PETALING JAYA (March 27): Overall loan approval rates for property purchases have trended slightly lower at 71.3% in 2018, according to Bank Negara Malaysia’s (BNM) Financial Stability and Payment Systems Report 2018.
Based on a survey conducted by the central bank, the primary reason for loan rejections last year was due to applicants being already too indebted or have insufficient income to meet scheduled loan repayments, even without considering the prospect of a future increase in interest rates.
In 2018, financial institutions’ exposure to the domestic property market grew at a slower rate of 5.9% to record RM901.3 billion compared with 7.1% in 2017. This, BNM said, is in line with reduced housing affordability and elevated risks associated with the oversupply in the non-residential property market.
“End-financing for residential properties remained the largest contributor to growth. Consistent with lower affordability, loan applications continued to be largely concentrated on loans for houses priced below RM500,000.

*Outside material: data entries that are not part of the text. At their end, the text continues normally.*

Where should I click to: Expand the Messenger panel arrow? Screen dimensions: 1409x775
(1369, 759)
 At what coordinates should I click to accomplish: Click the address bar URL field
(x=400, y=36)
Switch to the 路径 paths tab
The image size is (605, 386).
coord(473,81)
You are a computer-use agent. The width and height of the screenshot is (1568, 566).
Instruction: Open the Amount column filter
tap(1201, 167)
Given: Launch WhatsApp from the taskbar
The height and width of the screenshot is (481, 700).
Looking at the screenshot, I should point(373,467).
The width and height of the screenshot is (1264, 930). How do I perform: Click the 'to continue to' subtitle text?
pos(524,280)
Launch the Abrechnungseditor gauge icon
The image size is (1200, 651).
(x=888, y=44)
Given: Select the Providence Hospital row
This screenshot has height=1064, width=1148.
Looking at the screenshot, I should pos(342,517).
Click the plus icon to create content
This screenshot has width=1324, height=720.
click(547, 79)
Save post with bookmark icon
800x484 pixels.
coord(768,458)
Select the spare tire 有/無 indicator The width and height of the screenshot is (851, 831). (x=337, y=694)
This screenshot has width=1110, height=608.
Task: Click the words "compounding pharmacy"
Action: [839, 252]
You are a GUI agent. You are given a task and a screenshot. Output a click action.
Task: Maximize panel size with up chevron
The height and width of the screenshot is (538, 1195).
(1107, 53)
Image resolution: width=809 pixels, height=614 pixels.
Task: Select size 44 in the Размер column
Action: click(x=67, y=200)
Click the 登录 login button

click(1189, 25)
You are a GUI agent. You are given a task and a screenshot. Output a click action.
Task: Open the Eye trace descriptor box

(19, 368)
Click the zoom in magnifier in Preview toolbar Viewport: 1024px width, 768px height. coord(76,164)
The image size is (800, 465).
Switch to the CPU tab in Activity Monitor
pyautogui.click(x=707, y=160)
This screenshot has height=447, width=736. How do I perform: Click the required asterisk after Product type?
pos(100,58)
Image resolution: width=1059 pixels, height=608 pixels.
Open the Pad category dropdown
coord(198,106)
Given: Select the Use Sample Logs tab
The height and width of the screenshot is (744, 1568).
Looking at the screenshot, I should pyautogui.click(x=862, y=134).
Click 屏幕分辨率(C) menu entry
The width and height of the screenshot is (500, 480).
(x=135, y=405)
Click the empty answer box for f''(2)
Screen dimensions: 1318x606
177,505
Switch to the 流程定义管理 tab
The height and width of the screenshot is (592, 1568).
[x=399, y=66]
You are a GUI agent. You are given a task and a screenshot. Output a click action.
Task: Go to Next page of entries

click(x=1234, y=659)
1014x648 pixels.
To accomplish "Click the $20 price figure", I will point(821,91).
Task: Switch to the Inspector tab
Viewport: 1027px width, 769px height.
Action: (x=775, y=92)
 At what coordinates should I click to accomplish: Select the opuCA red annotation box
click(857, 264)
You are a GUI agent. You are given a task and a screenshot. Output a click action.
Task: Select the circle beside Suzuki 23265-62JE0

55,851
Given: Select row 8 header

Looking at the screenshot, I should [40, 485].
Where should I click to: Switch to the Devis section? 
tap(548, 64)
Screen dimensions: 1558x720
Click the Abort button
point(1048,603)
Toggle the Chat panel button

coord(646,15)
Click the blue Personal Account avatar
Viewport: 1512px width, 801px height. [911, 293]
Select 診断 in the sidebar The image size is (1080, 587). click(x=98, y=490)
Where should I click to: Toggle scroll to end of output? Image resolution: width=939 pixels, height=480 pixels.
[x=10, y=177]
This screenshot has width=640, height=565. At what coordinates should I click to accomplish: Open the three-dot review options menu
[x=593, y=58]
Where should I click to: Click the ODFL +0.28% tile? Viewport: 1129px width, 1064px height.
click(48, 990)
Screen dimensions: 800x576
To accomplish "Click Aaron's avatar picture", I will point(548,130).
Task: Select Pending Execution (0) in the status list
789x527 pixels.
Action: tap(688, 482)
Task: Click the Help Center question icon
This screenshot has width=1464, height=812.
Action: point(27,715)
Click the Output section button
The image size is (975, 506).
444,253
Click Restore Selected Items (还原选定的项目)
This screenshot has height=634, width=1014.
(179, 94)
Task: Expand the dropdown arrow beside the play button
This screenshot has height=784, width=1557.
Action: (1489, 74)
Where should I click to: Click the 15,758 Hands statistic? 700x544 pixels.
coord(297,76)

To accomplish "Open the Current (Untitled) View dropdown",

“First-time house buyers continued to account for the bulk (69%) of total residential property loan borrowers. Speculative activities remained subdued,” BNM said in the report.
Meanwhile, the growth of bank financing to the non-residential property segment was stable at 2% in 2018, driven largely by end-financing to purchase shops.
“While end-financing for the purchase of office space and shopping complexes (OSSC) continued to grow, banks had remained largely cautious in lending to this segment. Similar to loans for the construction of OSSC, lower loan approval rates were also observed for the purchase of OSSC at 66.7%, compared to 76.8% in 2017,” it added.
BNM pointed out that overall, the quality of bank loans for the purchase of residential and non-residential properties remained sound, supported by prudent underwriting and valuation practices.
“On aggregate, impairment and delinquency ratios for such loans remained low and vintage default rates have continued to improve in recent years.
Meanwhile, in line with enhanced credit risk management standards, more robust assessments by banks on the viability of property development projects have been observed. These include greater consideration of location-specific factors such as the impact of new developments on properties in the surrounding area in credit assessments, noted BNM.
It added that banks’ exposures to property developers with large unsold housing stock are estimated to be less than 2% of total credit exposures of banks.